CLARIFICATION: Alaska Airlines Inc. has protested headlines containing the words "Alaska Airline" over stories about a federal investigation of a commuter carrier, Ryan Air Service. Alaska Airlines is a Seattle-based carrier, not a commuter airline, and not assiciated with Ryan, which is based in Anchorage. (Published 1/1/88)
The commuter airline whose twin-engine plane crashed last month in Homer, Alaska, killing 18 people, has been involved in 10 accidents since 1980 and been cited 22 times for violations ranging from sloppy record-keeping to inoperative instruments, government records show.
The National Transportation Safety Board, investigating the most recent accident, is considering pressing the Federal Aviation Administration for a full-scale review of Ryan Air Service operations.
"The frequency of incidents has prompted, among other things, a close look at Ryan's operations," said Alan Pollock, an NTSB spokesman. He said the board has not decided on recommendations, and he declined to speculate about possible action.
Ryan, founded in 1959 by Wilfred Ryan, Sr., as Unalakleet Air Taxi Service, is Alaska's largest commuter airline. It has expanded rapidly in the last decade and boasts 35 planes and service to 70 communities.
In the last seven years, the airline has also been dogged by accidents and incidents in which 30 persons, including a snowmobiler, have been killed and 12 injured.

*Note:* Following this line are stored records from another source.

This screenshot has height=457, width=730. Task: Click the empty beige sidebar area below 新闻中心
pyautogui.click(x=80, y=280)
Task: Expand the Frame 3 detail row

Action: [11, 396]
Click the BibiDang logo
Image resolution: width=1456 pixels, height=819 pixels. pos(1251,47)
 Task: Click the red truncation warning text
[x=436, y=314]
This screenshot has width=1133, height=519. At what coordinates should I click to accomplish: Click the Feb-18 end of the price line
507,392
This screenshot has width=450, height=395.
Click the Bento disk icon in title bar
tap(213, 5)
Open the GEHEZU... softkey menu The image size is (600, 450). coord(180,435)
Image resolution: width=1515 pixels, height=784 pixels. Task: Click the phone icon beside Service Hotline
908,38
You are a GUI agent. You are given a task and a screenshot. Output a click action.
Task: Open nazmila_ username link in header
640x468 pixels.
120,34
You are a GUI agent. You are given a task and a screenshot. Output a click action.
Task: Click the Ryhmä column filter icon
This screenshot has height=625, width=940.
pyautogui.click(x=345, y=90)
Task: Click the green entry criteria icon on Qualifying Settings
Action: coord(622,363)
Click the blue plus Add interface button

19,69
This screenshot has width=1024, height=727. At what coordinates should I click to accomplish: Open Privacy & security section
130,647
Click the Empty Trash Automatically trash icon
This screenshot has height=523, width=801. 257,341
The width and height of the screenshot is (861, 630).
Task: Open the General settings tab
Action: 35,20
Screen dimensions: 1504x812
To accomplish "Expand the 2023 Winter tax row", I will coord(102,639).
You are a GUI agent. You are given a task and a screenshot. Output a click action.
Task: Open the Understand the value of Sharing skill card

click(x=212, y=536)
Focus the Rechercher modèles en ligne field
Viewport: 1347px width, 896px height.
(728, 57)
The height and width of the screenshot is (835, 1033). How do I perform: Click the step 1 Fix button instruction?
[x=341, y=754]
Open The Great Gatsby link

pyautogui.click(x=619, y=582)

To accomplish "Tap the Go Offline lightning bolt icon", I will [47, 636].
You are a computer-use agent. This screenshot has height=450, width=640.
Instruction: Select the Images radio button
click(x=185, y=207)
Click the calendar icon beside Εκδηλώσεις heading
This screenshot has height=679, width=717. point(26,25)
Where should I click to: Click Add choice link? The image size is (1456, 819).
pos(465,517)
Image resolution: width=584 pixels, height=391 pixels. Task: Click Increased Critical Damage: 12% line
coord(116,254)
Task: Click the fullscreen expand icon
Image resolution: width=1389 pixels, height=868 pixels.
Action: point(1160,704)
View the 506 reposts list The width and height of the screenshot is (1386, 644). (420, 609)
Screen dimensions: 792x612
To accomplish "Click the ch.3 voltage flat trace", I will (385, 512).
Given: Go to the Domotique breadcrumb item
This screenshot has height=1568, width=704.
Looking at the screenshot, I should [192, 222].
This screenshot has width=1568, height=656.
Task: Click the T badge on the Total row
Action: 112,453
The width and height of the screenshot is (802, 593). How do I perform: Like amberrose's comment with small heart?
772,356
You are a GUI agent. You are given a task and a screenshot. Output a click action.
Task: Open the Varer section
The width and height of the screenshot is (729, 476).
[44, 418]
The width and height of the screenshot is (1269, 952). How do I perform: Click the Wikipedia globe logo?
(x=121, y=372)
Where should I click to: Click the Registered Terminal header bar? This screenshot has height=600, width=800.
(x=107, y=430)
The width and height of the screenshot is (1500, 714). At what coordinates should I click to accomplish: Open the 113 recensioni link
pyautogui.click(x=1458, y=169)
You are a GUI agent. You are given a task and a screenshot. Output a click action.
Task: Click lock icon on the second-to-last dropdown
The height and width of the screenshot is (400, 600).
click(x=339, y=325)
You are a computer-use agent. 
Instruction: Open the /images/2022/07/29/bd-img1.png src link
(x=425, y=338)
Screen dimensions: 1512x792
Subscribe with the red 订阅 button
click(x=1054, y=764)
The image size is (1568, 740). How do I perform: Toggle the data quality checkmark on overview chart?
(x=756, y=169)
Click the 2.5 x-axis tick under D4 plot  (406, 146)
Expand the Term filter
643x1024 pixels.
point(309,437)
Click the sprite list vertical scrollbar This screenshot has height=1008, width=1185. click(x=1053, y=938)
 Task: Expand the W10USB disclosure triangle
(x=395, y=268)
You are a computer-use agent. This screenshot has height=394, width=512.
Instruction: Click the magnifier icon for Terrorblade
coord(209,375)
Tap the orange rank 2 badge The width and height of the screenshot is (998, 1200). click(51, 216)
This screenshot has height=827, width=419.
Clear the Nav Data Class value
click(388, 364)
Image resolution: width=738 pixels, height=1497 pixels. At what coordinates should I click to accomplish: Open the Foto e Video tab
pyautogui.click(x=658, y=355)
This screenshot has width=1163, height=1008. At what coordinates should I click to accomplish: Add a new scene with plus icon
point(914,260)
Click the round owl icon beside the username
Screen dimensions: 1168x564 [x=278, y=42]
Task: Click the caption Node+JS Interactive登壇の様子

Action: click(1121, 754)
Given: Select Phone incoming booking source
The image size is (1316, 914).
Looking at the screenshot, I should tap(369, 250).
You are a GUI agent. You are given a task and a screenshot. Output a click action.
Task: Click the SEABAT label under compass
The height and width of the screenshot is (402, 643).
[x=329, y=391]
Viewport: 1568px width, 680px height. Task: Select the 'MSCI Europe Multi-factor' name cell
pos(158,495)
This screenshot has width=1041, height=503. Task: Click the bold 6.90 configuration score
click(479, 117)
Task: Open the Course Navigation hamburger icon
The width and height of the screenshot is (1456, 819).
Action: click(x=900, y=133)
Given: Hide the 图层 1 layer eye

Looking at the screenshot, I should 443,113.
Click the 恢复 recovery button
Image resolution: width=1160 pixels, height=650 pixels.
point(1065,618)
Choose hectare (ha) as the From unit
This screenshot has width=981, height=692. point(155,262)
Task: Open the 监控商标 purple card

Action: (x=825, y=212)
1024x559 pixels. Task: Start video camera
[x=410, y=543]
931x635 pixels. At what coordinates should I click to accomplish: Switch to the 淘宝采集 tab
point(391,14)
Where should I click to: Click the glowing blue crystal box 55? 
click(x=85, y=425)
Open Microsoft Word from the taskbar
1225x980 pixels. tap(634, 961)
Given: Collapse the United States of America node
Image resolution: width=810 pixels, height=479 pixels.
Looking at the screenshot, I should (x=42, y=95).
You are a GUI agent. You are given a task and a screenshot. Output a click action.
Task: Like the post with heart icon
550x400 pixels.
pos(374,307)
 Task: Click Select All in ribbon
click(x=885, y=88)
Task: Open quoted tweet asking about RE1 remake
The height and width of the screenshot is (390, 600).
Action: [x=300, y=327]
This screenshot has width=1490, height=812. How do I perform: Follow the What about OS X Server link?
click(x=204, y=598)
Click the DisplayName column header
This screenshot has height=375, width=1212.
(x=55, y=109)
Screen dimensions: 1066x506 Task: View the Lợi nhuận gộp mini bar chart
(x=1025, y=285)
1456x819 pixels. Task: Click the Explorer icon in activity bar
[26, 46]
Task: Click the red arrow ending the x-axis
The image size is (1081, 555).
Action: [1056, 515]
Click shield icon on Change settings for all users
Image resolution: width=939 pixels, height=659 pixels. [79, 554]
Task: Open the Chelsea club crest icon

Nine of the incidents are considered minor scrapes in Alaska's rugged flying conditions. These include two cases of collapsed nose-landing gear and a forced landing after engine failure.
Several accidents are typical of "bush flying conditions," where pilots -- who provide the only outside link to some remote communities -- land on tiny airstrips in terrible weather.
In a crash Dec. 15, 1985, at Napaskiak, for example, the plane's windshield iced in drizzle, rain and fog, and the pilot lost sight of the runway. The plane crashed as the pilot attempted to turn for another approach, seriously injuring the pilot and three passengers. At least three accidents involved non-passenger cargo flights.
The snowmobiler died at Koyuk after being struck by a Ryan plane. In that accident, the pilot told investigators that he purposely landed short to take advantage of a runway that sloped up and to avoid snow-removal equipment at the runway's far end.
The crash Nov. 23 at Homer has raised questions at the FAA and the NTSB.
Investigators have said they believe that weight was a factor in the accident, which occurred when the fully-loaded Beechcraft 1900 crashed short of the runway while landing at Homer Airport southwest of Anchorage.
The plane was carrying two pilots and 19 passengers, each of whom weighed about 190 pounds, investigators said. The plane was also carrying heavy crates of venison in its cargo hold.
One of the survivors told investigators that, on an earlier leg of the flight at Kodiak, the plane lifted off, settled, rolled farther down the runway and eventually took off, an NTSB spokesman said.
Investigators, examining the flight log, have found that the pilots apparently knew that the plane had too much weight loaded in the rear and was tail-heavy.
More troubling to investigators, they said, is the fact that copilot Gareth Stoltzfus, who died in the crash, was the airline's director of pilot training.
Ryan was fined $16,000 by the FAA in 1985 for having a nonqualified pilot in command of commuter operations. Four weeks before the crash, the FAA recommended that the airline pay a $16,500 fine for lapses in pilot training and record-keeping, but the case has not been resolved.
A spokesman for Ryan could not be reached for comment.